Enregistrement et impôts au secteur informel : doutes sur les intentions des entrepreneurs camerounais
La troisième enquête sur l’emploi et le secteur informel met à nu la détermination des opérateurs économiques à rester en marge de la légalité.
Les promoteurs d’unités de production informelles (UPI) restent peu enclins à faire enregistrer leurs activités et à payer les impôts. Le constat dressé par l’Institut nationale de la statistique (INS) montre que ces derniers rament à contre-courant du gouvernement; bien décidé à encadrer le secteur informel et à élargir son assiette fiscale. «L’analyse de la disposition des promoteurs à enregistrer leur UPI auprès de l’administration ou à payer les impôts sur leurs activités permet de noter que les chefs des UPI semblent globalement préférer rester loin de l’administration. Il ressort aussi que les promoteurs de 6,1% d’UPI non-enregistrées ne veulent pas collaborer avec l’Etat», souligne l’Institut dans son rapport de l’Enquête sur l’emploi et le secteur informel (EESI3), mené en 2021 et rendu public le 1er novembre 2023.
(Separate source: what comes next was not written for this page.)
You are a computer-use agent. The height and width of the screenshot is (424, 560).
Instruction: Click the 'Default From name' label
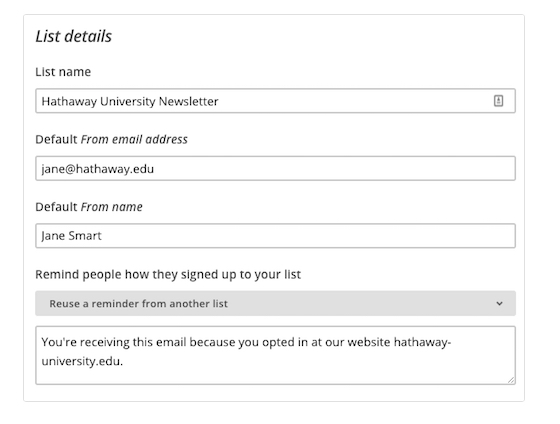[89, 207]
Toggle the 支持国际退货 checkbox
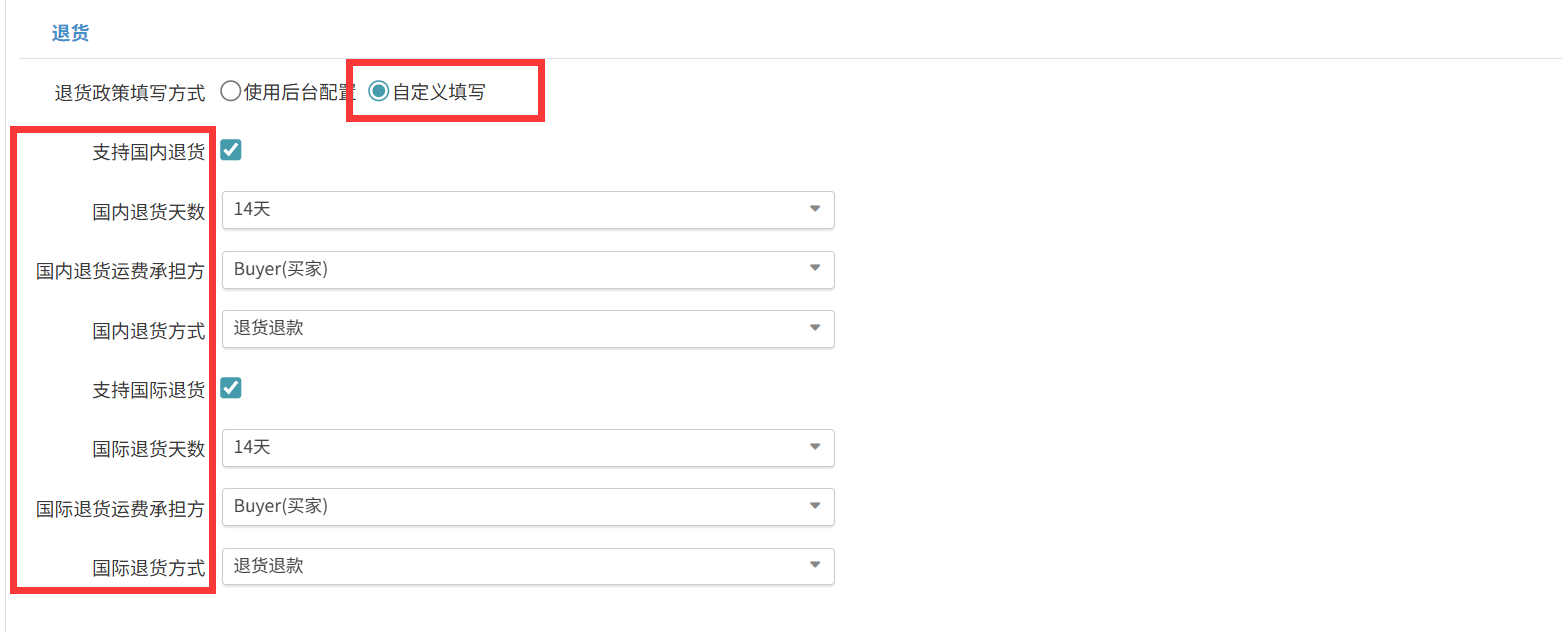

En chiffres, cela représente 7,5% de promoteurs prêts à enregistrer leurs structures auprès de l’administration et prêts à payer les impôts contre 54,4% ne manifestant aucune volonté de se soumettre à ces deux exigences. 12,6% d’entre eux sont favorables à une immatriculation seulement et 17,4% se disposent à payer leurs charges fiscales sans autres formalités. Précisément: «95,7% ne possèdent pas de numéro de contribuable, 97,4% ne sont pas inscrits au registre de commerce, 97,5% ne possèdent pas de carte professionnelle et 99,5% ne sont pas affiliées à la CNPS (Caisse nationale de prévoyance sociale)», lit-on. Et encore, «comparativement à 2010, la proportion des UPI pour lesquelles les promoteurs payent les impôts a connu une baisse de l’ordre de 5,4 points (de 17,9% en 2010 à 12,5% en 2021). De même, la proportion des UPI enregistrées a connu la même tendance, passant de 8,0% en 2010 à 4,1% en 2021».
Prix et ignorance en avant
L’enquête menée auprès d’un échantillon de 4576 unités de production, sur les 3,4 millions établies au Cameroun, est ponctuée d’un sondage. Celui-ci a permis, entre autres, d’établir les raisons de l’abstention des entrepreneurs à ces formalités réglementaires. «La principale raison la plus avancée est que l’enregistrement n’est pas obligatoire pour exercer l’activité. La deuxième raison vient de l’ignorance, car pour près d’une UPI sur quatre, le promoteur dit ne pas savoir qu’il faut s’enregistrer. La troisième raison est le coût élevé : les promoteurs de 20,5% d’UPI ont évoqué cette raison pour justifier la non possession d’un numéro de contribuable et de 17,2% pour le registre de commerce», ressort le rapport.
La précarité exaltée
La précarité reste le maitre-mot dans un exercice qui consiste à dresser la physionomie du secteur informel. Selon l’Institut national de la statistique, moins d’un dixième des structures répertoriées possèdent un local professionnel. Le pourcentage évoqué en la matière est de 9,2%. 31% d’entre elles sont établies dans des domiciles privés sans aucune installation spécifique. Cela est fait dans une logique de minimisation des dépenses, notamment dans un contexte marqué par l’insuffisance des moyens de 27,4% d’entrepreneurs. Mais pour 39,1% autres, la raison repose sur la non nécessité d’un local.
Sur un tout autre plan, le secteur informel brille par la précarité des emplois, envenimée par un désintérêt aux questions relatives à l’affiliation des travailleurs au système de sécurité sociale et à une police d’assurance. «1,1% d’UPI ont déclaré avoir affilié au moins l’un de leurs employés à la CNPS. La proportion des UPI pour lesquelles les promoteurs ont souscrit à une police d’assurance auprès d’une société privée pour la couverture des risques de métier est très marginale (1,0%)», révèle l’Institut.
La pratique porte par ailleurs sur des niveaux de rémunérations et des taux de salarisation bas. En effet, près de 6 travailleurs sur 100 sont salariés, contre 9 personnes sur 100 en 2010. Et les salaires mensuels pour les situer sont en moyenne plafonnés à 83409 FCFA. Le revenu moyen mensuel était de l’ordre de 48400FCFA en 2010 (année de la deuxième Enquête sur l’emploi et le secteur informel). Les primes aussi sont quasi inexistantes dans le secteur informel tandis que la masse des travailleurs se recrutent sans contrat sur la base de liens filiaux.